Accepts Healthy Volunteers?

Details

Lead Sponsor:

Merck Sharp & Dohme Corp.

Treatments:

Atorvastatin
Ezetimibe

Criteria

Inclusion Criteria:

- Primary hypercholesterolemic participants with known coronary heart disease (CHD) or
multiple risk factors for CHD (≥2) not meeting the target low-density-lipoprotein
cholesterol (LDL-C) of ≤100 mg/dL (2.59 mmol/L), with plasma LDL-C ≥130 mg/dL (3.37
mmol/L) and plasma triglycerides (TG) ≤350 mg/dL (3.99 mmol/L) while on starting-dose
(10 mg) atorvastatin at least 4 weeks before initial qualifying lipid determination.

- Participants with heterozygous familial hypercholesterolemia (HeFH) not meeting the
target LDL-C of ≤100 mg/dL (2.59 mmol/L), with plasma LDL-C ≥130 mg/dL (3.37 mmol/L)
and plasma TG ≤350 mg/dL (3.99 mmol/L) while on starting-dose (10 mg) atorvastatin for
at least 4 weeks before initial lipid qualifying determination. HeFH is defined by: a)
genetic testing; or b) LDL-C >190 mg/dL (4.9 mmol/L) and at least one of the
following: (1) xanthomata in first or second degree relative; (2) family history of
myocardial infarction under age 60 years in a first degree relative or family history
of myocardial infarction under age 50 years in a second degree relative; (3) family
history of total cholesterol (TC) >290 mg/dL (>7.5 mmol/L) in a first or second degree
relative.

- All women must have a negative pregnancy test prior to study entry. Women of
child-bearing potential must agree to practice an effective barrier method of birth
control for the duration of the study, as well as for 1 month following study
completion.

- Postmenopausal women who are receiving postmenopausal hormonal therapy or raloxifene
must be maintained on a stable estrogen replacement therapy (ERT), estrogen/progestin
hormone replacement therapy (HRT) or raloxifene regimen during the study period.
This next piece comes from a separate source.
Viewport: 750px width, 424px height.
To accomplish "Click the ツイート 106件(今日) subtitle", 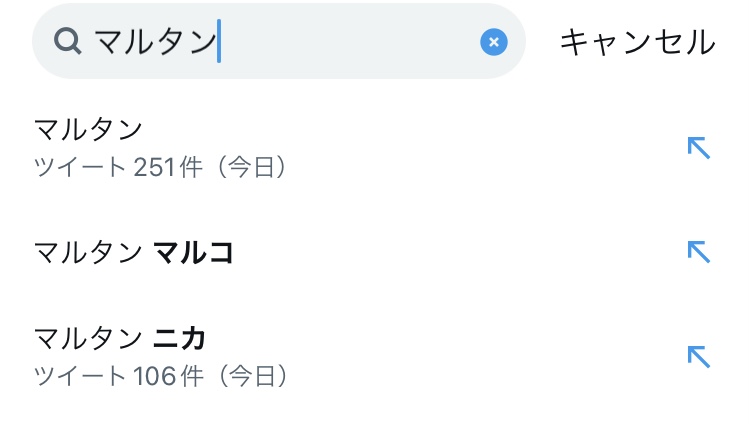I will [162, 376].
- Participants must be willing to observe the National Cholesterol Education Program
(NCEP) Step I diet as determined by a Ratio of Ingested Saturated fat and Cholesterol
to Calories (RISCC) score not greater than 24 throughout this study. Ability to
complete diet diaries needs to be demonstrated.

Exclusion Criteria:

- Individuals with a history of mental instability, drug/alcohol abuse within the past 5
years or individuals who have been treated or are being treated for severe psychiatric
illness which in the opinion of the Investigator, may interfere with optimal
participation in the study.

- Underlying disease likely to limit life span to less than 1 year.

- Participants who have previously been randomized in any of the studies evaluating
ezetimibe.

- Participants with known hypersensitivity or any contraindication to atorvastatin

- Pregnant or lactating women.

- Participants with congestive heart failure New York Heart Association (NYHA) Class III
or IV.

- Participants with uncontrolled cardiac arrhythmias

- Participants with myocardial infarction, coronary bypass surgery or angioplasty within
3 months of study entry.

- Participants with unstable or severe peripheral artery disease within 3 months of
study entry.

- Participants with unstable angina pectoris.

- Participants with disorders of the hematologic, digestive or central nervous systems
including cerebrovascular disease and degenerative disease that would limit study
evaluation or participation.

- Participants with uncontrolled (as determined by hemoglobin A1c [HbA1c]) or newly
diagnosed (within 1 month of study entry) diabetes mellitus.

- Participants with uncontrolled endocrine or metabolic disease known to influence serum
lipids or lipoproteins. Clinically euthyroid participants on replacement doses of
thyroid hormone are eligible for enrollment.

- Participants with known impairment of renal function (creatinine >2.0 mg/dL),
dysproteinemia, nephrotic syndrome or other renal disease (24-hour urinary protein 3+
or 1 gram).

- Participants with active or chronic hepatobiliary or hepatic disease (participants
with aspartate aminotransferase (AST) or alanine aminotransferase (ALT) >2 times the
upper limit of the central laboratory reference range [ULN] will be excluded).

- Participants who are known to be human immunodeficiency virus (HIV) positive.

- Participants with known coagulopathy (prothrombin time [PT] or partial thromboplastin
time [PTT] at Visit 2 >1.25 times control).